Home » Blog » CnosDB Real-time Streaming: Optimizing Time Series Data Processing and Downsampling Solutions

CnosDB Real-time Streaming: Optimizing Time Series Data Processing and Downsampling Solutions

When processing time series data, the data write cycle is usually related to the frequency of the data collection device, sometimes requiring the processing of a large number of data points every second. Prolonged processing of such large volumes of data can lead to storage issues. An effective solution is to use streaming to downsample the raw data.

In time series databases, streaming refers to the computation and processing of real-time data streams, allowing for immediate calculation results as data arrives. Through streaming, we can process data in real time, performing operations such as downsampling, aggregation, filtering, etc., thereby reducing data storage requirements and obtaining real-time statistical information.

The basic principle of streaming is to process real-time data streams to generate the required calculation results. For example, it can aggregate minute-level data points into hour-level data points. The aggregation process can use various statistical methods such as maximum, average, sum, etc.

CnosDB provides STREAM-type tables for handling streaming data computations. Stream queries require the SELECT function to include the GROUP BY time() clause. With stream queries, we can process data in real time and store the results in a target table. This concept is similar to materialized views in other databases.

The syntax for creating a CnosDB Stream table is as follows:

A source table is required, and the STREAM table does not support ALTER.

CREATE STREAM TABLE [IF NOT EXISTS] table_name[(field_definition [, field_definition] ...)]
    WITH (db = 'db_name', table = 'table_name', event_time_column = 'time_column')
    engine = tskv;

field_definition: 
    column_name data_type

Below is a diagram illustrating the downsampling process in streaming:

 

Implementation Steps

Prerequisites:

You need a raw table for stream computing. Data written to the raw table is received in real-time by the stream table view. The stream computing tasks established in the stream table will execute at regular intervals, process the data from the raw table, and write it to the target table.
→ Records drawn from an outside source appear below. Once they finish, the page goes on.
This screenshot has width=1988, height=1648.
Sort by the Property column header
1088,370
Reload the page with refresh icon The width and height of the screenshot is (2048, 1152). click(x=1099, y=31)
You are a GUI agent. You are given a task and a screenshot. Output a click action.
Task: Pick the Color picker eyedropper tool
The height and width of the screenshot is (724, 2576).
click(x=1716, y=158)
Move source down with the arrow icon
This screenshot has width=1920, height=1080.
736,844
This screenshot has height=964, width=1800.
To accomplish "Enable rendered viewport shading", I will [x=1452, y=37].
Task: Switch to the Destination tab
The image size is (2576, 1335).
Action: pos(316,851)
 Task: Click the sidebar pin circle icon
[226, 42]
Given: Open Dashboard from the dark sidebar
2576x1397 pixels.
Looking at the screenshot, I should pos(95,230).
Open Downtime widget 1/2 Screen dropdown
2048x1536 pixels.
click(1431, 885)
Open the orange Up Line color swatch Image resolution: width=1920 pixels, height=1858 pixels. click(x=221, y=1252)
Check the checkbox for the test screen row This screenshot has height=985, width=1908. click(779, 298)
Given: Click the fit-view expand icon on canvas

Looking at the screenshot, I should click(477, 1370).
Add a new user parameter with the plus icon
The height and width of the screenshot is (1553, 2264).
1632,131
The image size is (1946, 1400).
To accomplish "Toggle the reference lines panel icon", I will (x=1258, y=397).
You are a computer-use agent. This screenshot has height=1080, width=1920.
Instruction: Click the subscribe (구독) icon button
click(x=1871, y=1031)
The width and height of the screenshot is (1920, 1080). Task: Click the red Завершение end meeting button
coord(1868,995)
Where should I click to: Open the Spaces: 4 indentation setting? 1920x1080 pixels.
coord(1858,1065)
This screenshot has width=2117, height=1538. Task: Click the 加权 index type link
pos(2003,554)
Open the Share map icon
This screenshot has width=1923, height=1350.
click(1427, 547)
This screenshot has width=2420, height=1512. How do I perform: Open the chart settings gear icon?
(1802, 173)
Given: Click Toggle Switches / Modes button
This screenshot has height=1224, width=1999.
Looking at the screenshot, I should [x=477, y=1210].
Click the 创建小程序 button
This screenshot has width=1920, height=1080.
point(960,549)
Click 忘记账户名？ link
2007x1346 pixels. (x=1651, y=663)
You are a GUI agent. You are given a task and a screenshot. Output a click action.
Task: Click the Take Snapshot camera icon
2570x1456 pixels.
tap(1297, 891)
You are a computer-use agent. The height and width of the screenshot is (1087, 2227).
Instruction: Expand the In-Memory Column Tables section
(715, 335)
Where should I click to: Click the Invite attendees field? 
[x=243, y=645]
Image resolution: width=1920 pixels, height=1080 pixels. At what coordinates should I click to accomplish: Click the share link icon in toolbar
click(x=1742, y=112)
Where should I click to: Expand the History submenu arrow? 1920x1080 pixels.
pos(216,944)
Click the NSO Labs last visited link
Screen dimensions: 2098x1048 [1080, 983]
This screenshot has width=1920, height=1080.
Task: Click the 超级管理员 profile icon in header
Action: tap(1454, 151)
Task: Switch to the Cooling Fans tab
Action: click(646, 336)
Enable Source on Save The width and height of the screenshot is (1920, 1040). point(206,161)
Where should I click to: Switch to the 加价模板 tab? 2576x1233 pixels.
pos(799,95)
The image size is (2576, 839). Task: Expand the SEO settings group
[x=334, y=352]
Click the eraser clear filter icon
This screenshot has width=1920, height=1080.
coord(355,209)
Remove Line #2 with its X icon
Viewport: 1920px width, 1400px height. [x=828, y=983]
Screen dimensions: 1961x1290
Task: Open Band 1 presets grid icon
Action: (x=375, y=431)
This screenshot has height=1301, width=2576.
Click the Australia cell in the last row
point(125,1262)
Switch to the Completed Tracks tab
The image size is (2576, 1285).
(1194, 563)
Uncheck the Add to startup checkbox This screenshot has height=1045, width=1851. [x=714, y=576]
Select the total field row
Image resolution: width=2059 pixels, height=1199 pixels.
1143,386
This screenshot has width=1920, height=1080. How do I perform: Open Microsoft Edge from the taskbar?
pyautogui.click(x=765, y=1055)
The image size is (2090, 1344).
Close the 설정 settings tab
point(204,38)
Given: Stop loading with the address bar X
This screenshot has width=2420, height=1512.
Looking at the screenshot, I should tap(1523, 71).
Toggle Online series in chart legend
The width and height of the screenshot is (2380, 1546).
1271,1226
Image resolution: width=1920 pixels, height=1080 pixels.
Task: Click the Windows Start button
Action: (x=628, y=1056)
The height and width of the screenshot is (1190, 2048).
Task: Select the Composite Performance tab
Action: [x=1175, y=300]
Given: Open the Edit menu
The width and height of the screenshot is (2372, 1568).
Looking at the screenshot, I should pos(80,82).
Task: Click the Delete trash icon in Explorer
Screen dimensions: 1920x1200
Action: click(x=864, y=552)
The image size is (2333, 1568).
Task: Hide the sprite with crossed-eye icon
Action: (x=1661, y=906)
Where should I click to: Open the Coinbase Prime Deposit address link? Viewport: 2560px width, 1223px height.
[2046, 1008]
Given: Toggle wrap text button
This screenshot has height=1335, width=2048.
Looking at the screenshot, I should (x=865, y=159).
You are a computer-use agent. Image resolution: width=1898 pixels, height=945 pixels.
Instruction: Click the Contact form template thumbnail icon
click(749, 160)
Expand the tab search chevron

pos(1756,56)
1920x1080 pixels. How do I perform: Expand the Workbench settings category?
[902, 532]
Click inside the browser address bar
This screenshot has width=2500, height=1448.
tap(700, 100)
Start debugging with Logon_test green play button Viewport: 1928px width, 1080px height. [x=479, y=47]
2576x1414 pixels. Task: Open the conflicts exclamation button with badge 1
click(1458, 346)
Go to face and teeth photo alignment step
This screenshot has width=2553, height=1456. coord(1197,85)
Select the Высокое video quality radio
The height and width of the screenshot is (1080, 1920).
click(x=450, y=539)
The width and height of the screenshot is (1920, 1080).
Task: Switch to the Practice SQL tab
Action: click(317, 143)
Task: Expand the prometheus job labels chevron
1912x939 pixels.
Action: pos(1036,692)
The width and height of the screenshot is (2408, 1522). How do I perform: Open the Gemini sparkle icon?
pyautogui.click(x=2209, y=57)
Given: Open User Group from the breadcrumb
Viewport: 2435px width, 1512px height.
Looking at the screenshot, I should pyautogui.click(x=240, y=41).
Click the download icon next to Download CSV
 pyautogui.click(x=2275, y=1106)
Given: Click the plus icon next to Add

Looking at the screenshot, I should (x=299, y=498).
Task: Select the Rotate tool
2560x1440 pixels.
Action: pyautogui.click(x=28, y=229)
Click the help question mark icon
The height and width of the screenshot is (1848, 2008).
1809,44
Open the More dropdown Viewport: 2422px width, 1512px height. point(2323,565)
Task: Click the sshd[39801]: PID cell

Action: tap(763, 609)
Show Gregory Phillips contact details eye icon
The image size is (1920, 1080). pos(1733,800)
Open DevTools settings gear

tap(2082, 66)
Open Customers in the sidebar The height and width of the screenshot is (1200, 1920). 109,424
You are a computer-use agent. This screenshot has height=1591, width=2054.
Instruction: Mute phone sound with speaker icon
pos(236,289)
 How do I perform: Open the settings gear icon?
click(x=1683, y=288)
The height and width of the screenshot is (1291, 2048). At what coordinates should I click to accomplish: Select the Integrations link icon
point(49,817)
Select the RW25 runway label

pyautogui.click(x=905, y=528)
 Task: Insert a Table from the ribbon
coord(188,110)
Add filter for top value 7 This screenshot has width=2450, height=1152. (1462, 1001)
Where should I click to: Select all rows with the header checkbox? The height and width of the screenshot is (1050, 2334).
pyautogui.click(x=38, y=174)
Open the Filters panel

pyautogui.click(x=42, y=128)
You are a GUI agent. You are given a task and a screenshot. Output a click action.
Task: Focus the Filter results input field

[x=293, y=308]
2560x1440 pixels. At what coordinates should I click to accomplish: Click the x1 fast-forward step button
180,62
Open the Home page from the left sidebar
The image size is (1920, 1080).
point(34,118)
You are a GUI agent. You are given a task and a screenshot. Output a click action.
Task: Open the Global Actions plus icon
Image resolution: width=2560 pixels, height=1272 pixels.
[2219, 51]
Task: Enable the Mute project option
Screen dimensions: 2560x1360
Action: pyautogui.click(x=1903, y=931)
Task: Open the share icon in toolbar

The following example uses sample data from the CnosDB Quick Start:

\w oceanic_station.txt

 

1. Create a Stream Table View

First, you need to create a stream table view air_stream, which reads data from the raw table air and is used in the stream query.

CREATE STREAM TABLE air_stream(
    time TIMESTAMP,
    station STRING,
    pressure DOUBLE,
    temperature DOUBLE,
    visibility DOUBLE
) 
WITH (
    db = 'oceanic_station', 
    table = 'air', 
    event_time_column = 'time'
)
engine = tskv;

2. Create a Target Table

Next, create a target table air_down_sampling_1hour to store the downsampled data.

CREATE TABLE air_down_sampling_1hour(
    max_pressure DOUBLE, 
    avg_temperature DOUBLE, 
    sum_temperature DOUBLE, 
    count_pressure BIGINT, 
    TAGS(station)
);

3. Execute a Stream Query and Insert the Results into the Target Table

Use a stream query to insert the downsampled data into the target table. This query calculates the maximum pressure, average temperature, total temperature, and row count every hour.

INSERT INTO air_down_sampling_1hour(
    time, 
    station, 
    max_pressure, 
    avg_temperature, 
    sum_temperature, 
    count_pressure
) 
SELECT 
    date_bin(INTERVAL '1' HOUR, time, TIMESTAMP '2023-01-14T16:00:00') time, 
    station, 
    MAX(pressure) max_pressure, 
    AVG(temperature) avg_temperature, 
    SUM(temperature) sum_temperature, 
    COUNT(pressure) count_pressure 
FROM air_stream 
GROUP BY date_bin(INTERVAL '1' HOUR, time, TIMESTAMP '2023-01-14T16:00:00'), station;

4. Query the Downsampled Results

After data is written into the raw table, the tasks in the stream table view can calculate in real-time and write the results into the target table air_down_sampling_1hour. You can then check the downsampled data.

SELECT * FROM air_down_sampling_1hour LIMIT 10;

The above query will return the following results:


    +---------------------+------------+--------------+-----------------+-----------------+----------------+
    | time                | station    | max_pressure | avg_temperature | sum_temperature | count_pressure |
    +---------------------+------------+--------------+-----------------+-----------------+----------------+
    | 2023-01-14T16:00:00 | XiaoMaiDao | 80.0         | 68.05           | 1361.0          | 20             |
    | 2023-01-14T17:00:00 | XiaoMaiDao | 79.0         | 63.75           | 1275.0          | 20             |
    | 2023-01-14T18:00:00 | XiaoMaiDao | 79.0         | 66.35           | 1327.0          | 20             |
    | 2023-01-14T19:00:00 | XiaoMaiDao | 78.0         | 68.05           | 1361.0          | 20             |
    | 2023-01-14T20:00:00 | XiaoMaiDao | 80.0         | 64.35           | 1287.0          | 20             |
    | 2023-01-14T21:00:00 | XiaoMaiDao | 77.0         | 61.05           | 1221.0          | 20             |
    | 2023-01-14T22:00:00 | XiaoMaiDao | 80.0         | 64.8            | 1296.0          | 20             |
    | 2023-01-14T23:00:00 | XiaoMaiDao | 80.0         | 66.35           | 1327.0          | 20             |
    | 2023-01-15T00:00:00 | XiaoMaiDao | 80.0         | 65.15           | 1303.0          | 20             |
    | 2023-01-15T01:00:00 | XiaoMaiDao | 80.0         | 69.55           | 1391.0          | 20             |
    +---------------------+------------+--------------+-----------------+-----------------+----------------+